One day he set out to make  the drug quinine by the action of an oxidizing agent on allyl toluidine, an aromatic compound with an amino (-NH2) group attached to the benzene ring. It is not really surprising that he did not succeed since it is now known that these two compounds are not related structurally.

Although he failed to synthesize quinine, William Perkin did obtain a red-brown precipitate. He was sufficiently interested in this product to repeat the experiment using a simpler aromatic amine. He obtained a black precipitate by the action of potassium dichromate (a powerful oxidizing agent) on aniline sulphate. From the precipitate he separated a small quantity of a mauve substance which he examined further.
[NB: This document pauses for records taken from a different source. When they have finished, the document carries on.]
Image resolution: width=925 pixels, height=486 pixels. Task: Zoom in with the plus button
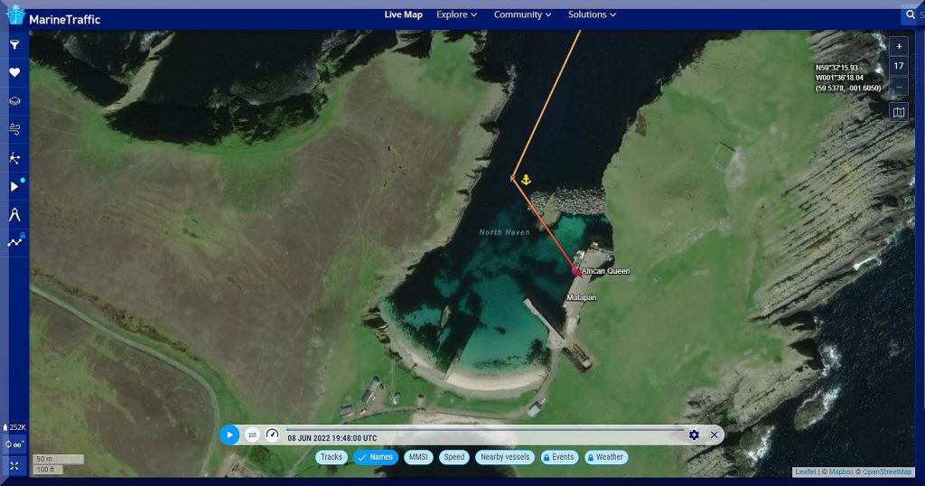click(899, 46)
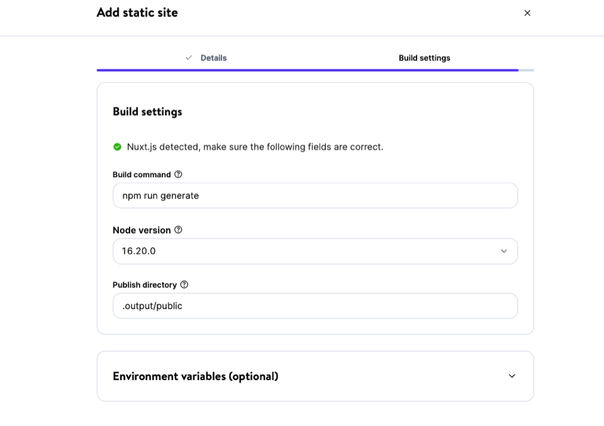Screen dimensions: 604x426
Task: Switch to the Details step
Action: tap(214, 57)
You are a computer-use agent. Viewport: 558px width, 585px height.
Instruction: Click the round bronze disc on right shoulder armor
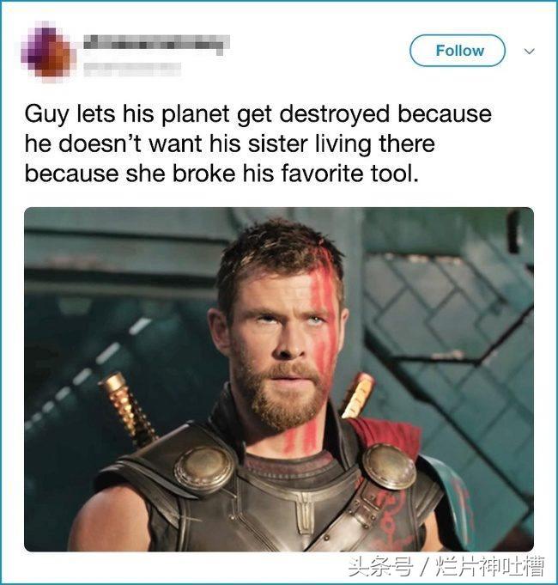click(389, 467)
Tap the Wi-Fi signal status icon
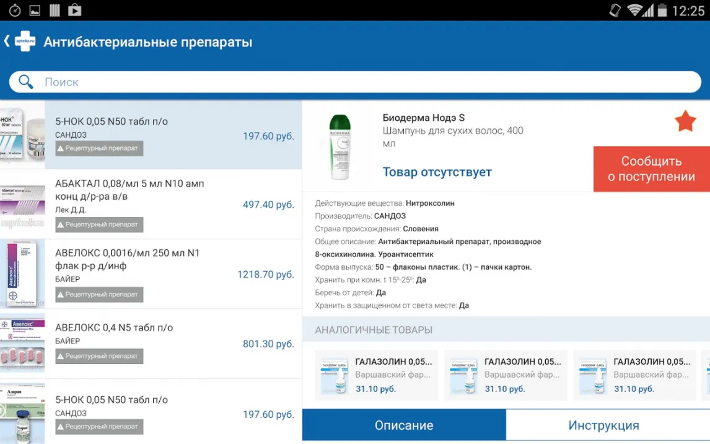Screen dimensions: 710x444 click(x=634, y=10)
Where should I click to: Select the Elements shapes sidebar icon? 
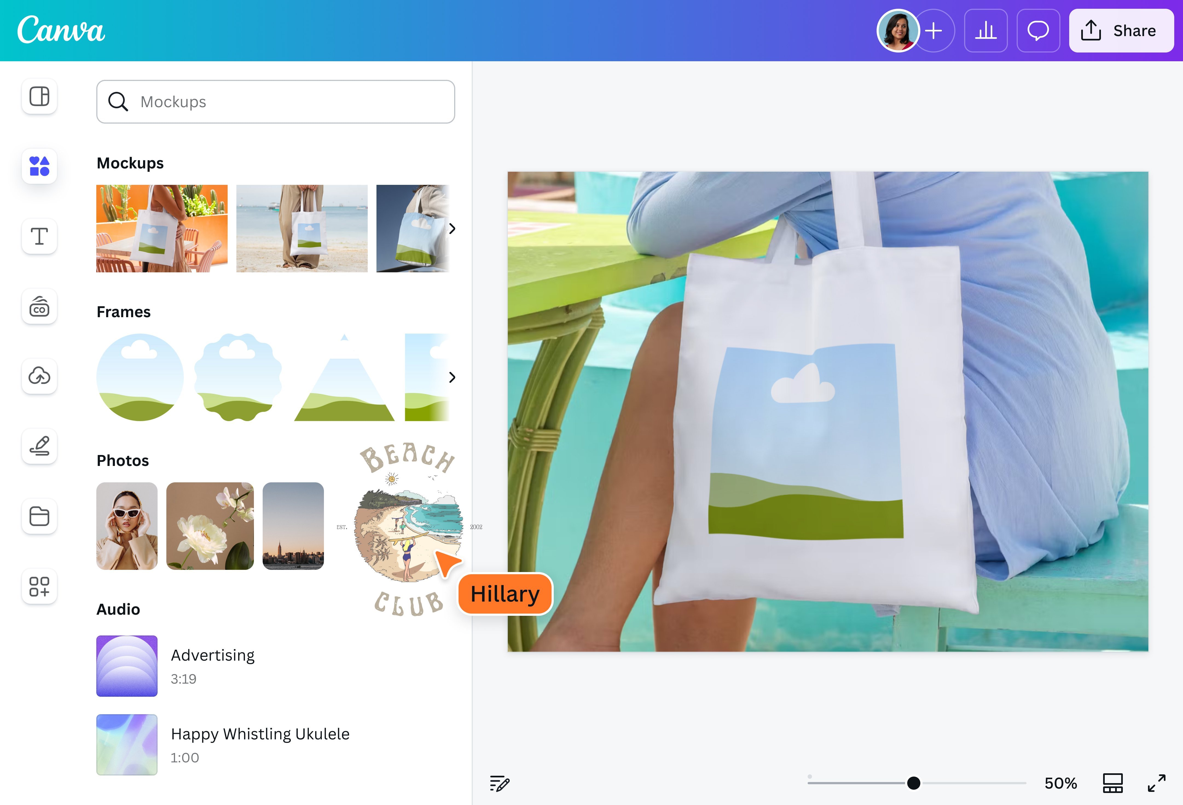click(x=39, y=166)
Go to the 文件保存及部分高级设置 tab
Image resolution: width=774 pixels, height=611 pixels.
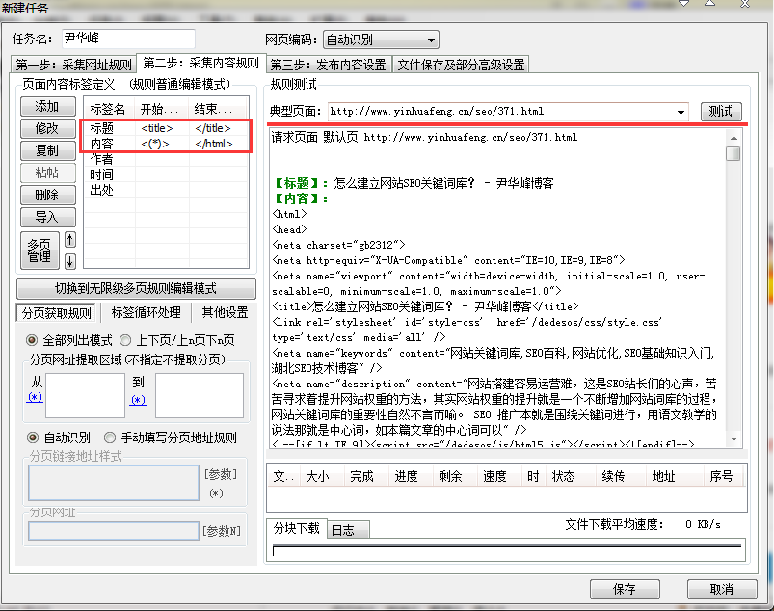coord(461,65)
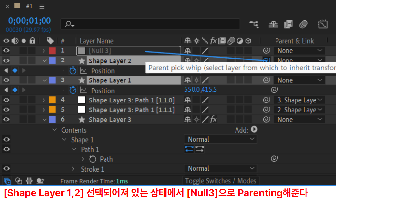
Task: Toggle the Lock column header icon
Action: 32,41
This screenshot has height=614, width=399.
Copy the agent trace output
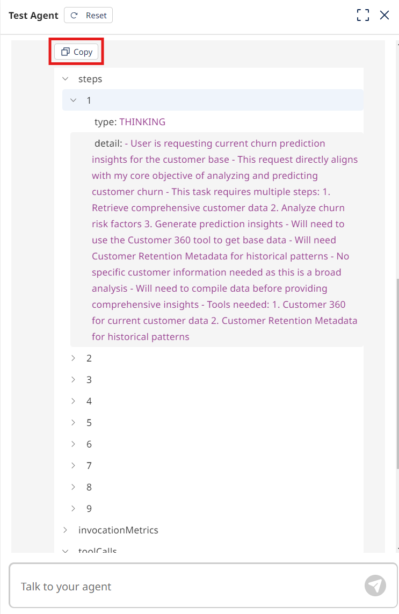pyautogui.click(x=77, y=52)
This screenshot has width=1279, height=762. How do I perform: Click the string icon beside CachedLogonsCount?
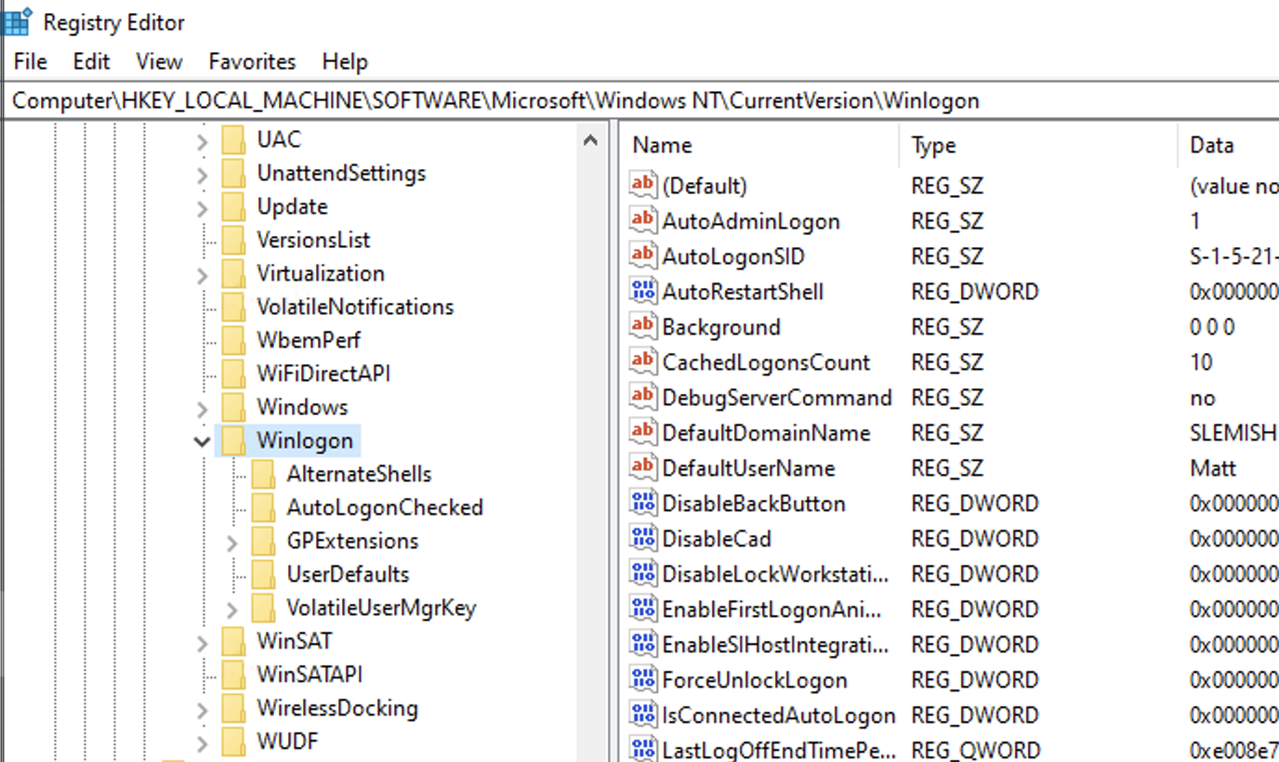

It had all the properties of a dye and, of even greater importance, it was unaffected by strong sunlight (At that time almost all dyes were of animal or vegetable origin and no mauve dye was ‘fast’ to sunlight)

Several dyers became interested in his discovery so he set out to make this mauve dye in commercial quantities. He was fortunate in having the assistance of his father and brother in this venture and in June 1857 work started on the erection of a factory at Greenford in Middlesex. While the building operation continued, William Perkin was busy ‘scaling-up’ his process.

Thus, at the age of nineteen he had laid the foundation of a whole new industry – the coal-tar dye industry, so named because the raw materials are extracted from coal-tar. William Perkin continued his experiments in search of other dyes and by 1869 had developed the first commercial process for making artificial alizarin, a red dye, had previously been extracted from the root of a pant Rubia tinctorum.

William Henry Perkin was born in London in 1838. He was a pupil at the City of London School before he entered the Royal College of Chemistry in 1853 to study under August Wilhelm von Hofmann.

The dye making business was so successful that William Perkin was able to sell the factory in 1874, so that he could devote all his time to research. As well as synthesizing a number of dyes, he developed a method of making unsaturated aromatic acids (i.e. aromatic acids with a double bond in the side chain). He was also the first person to synthesize the perfume coumarin.

William Perkin was awarded both the Royal and the Davy Medals of the Royal Society. Shortly before his death in 1907, he was knighted.